-------- Source --------

Requests to unseal or access restricted records must be filed with the court that holds the record, and the requesting party bears the burden of demonstrating a legitimate purpose that outweighs the privacy or safety interest served by restriction.
Common scenarios
Criminal case records: Arrest records, indictments, plea agreements, and sentencing orders in New Hampshire Superior Court and Circuit Court criminal proceedings are generally public under the New Hampshire Supreme Court Access Rules. However, records involving juvenile justice proceedings are confidential under RSA 169-B:35, and accessing them requires court authorization.
Family law and domestic matters: Records from New Hampshire family law proceedings — including divorce, child custody, and child support — carry partial restrictions. Financials submitted in divorce proceedings and materials involving minors are shielded from routine public access. Domestic violence protective order petitions may be restricted to protect complainant safety.
Probate records: New Hampshire probate law generates records — wills, estate inventories, guardianship filings — that are largely public but may contain redacted financial data under specific court orders.
Annulment and expungement: Under RSA 651:5, individuals who receive annulments of criminal records gain the legal right to deny the existence of the annulled conviction. Annulled records are sealed from public access through the courts and relevant law enforcement repositories. The detailed process is addressed in New Hampshire expungement and annulment of records.
Background check research: Employers, landlords, and licensing boards accessing court records for background screening are bound by both the New Hampshire Access Rules and applicable provisions of the federal Fair Credit Reporting Act (15 U.S.C. § 1681) when those records are obtained through consumer reporting agencies.

--------

Given instruction 1 —
Decide whether each statement below agrees with the passage on New Hampshire court records, answering yes or no and quoting the words of the passage that settle it. (a) Records from juvenile justice proceedings are confidential under RSA 169-B:35. (b) Probate records such as wills and estate inventories are fully sealed from public access. (c) A party asking to unseal a restricted record must show a legitimate purpose.
Given instruction 2 —
Rewrite the passage on New Hampshire court records from "Requests to unseal" to "requires court authorization.", swapping "juvenile justice" for "youth justice".

-------- Supplied data --------

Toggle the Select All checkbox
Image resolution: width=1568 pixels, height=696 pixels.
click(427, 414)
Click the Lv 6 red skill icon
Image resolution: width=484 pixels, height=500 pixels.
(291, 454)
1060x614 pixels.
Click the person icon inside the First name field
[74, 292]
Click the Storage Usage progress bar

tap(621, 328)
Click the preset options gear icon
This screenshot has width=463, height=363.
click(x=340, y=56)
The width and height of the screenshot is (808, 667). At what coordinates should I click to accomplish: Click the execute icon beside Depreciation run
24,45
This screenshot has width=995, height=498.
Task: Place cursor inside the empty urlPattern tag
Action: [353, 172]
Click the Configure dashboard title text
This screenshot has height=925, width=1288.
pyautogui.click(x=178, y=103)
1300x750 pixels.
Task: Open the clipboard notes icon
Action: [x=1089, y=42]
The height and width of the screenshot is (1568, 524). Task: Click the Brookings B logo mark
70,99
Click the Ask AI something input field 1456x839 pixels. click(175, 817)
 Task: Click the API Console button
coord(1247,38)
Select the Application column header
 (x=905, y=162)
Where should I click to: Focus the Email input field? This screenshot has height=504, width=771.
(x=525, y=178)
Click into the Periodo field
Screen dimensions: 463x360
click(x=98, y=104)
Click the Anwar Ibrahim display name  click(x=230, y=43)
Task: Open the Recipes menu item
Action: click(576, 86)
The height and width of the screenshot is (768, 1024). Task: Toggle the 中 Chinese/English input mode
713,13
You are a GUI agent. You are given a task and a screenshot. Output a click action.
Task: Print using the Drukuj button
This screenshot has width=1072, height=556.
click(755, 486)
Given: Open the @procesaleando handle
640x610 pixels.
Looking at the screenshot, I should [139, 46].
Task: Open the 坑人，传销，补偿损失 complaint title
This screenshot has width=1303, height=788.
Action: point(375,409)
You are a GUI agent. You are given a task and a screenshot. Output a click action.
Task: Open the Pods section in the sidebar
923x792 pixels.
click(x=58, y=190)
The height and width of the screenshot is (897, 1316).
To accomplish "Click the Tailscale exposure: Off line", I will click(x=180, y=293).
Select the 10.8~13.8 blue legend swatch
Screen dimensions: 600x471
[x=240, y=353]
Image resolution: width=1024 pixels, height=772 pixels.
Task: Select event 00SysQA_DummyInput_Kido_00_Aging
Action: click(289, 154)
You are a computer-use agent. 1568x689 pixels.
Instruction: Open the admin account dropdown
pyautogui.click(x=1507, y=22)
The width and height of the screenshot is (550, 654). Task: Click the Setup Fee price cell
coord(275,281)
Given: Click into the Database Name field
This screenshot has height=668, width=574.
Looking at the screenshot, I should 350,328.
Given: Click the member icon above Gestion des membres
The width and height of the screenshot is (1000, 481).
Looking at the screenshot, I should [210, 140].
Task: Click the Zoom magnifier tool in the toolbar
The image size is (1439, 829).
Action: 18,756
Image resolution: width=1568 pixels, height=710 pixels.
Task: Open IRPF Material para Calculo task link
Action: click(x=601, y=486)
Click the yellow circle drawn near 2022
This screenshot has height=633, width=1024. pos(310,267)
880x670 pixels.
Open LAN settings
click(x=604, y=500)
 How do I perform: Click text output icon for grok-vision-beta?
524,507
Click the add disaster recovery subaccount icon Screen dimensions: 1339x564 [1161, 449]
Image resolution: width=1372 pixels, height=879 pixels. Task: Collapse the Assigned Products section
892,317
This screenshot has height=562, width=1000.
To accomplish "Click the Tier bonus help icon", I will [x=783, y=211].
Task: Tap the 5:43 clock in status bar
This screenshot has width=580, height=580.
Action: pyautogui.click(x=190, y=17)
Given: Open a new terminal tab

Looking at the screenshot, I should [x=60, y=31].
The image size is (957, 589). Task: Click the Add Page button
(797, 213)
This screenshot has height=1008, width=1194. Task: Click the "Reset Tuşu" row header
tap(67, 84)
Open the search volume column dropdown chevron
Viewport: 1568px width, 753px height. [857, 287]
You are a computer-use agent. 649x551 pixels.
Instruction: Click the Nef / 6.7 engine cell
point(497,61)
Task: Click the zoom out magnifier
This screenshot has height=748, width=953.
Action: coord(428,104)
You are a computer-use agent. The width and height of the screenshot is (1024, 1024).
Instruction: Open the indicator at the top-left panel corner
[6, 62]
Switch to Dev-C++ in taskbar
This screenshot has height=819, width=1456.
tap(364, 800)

--------

Right answer 1 —
(a) Yes: "records involving juvenile justice proceedings are confidential under RSA 169-B:35"
(b) No: "that are largely public but may contain redacted financial data under specific court orders"
(c) Yes: "the requesting party bears the burden of demonstrating a legitimate purpose that outweighs the privacy or safety interest served by restriction"

Right answer 2 —
Requests to unseal or access restricted records must be filed with the court that holds the record, and the requesting party bears the burden of demonstrating a legitimate purpose that outweighs the privacy or safety interest served by restriction.
Common scenarios
Criminal case records: Arrest records, indictments, plea agreements, and sentencing orders in New Hampshire Superior Court and Circuit Court criminal proceedings are generally public under the New Hampshire Supreme Court Access Rules. However, records involving youth justice proceedings are confidential under RSA 169-B:35, and accessing them requires court authorization.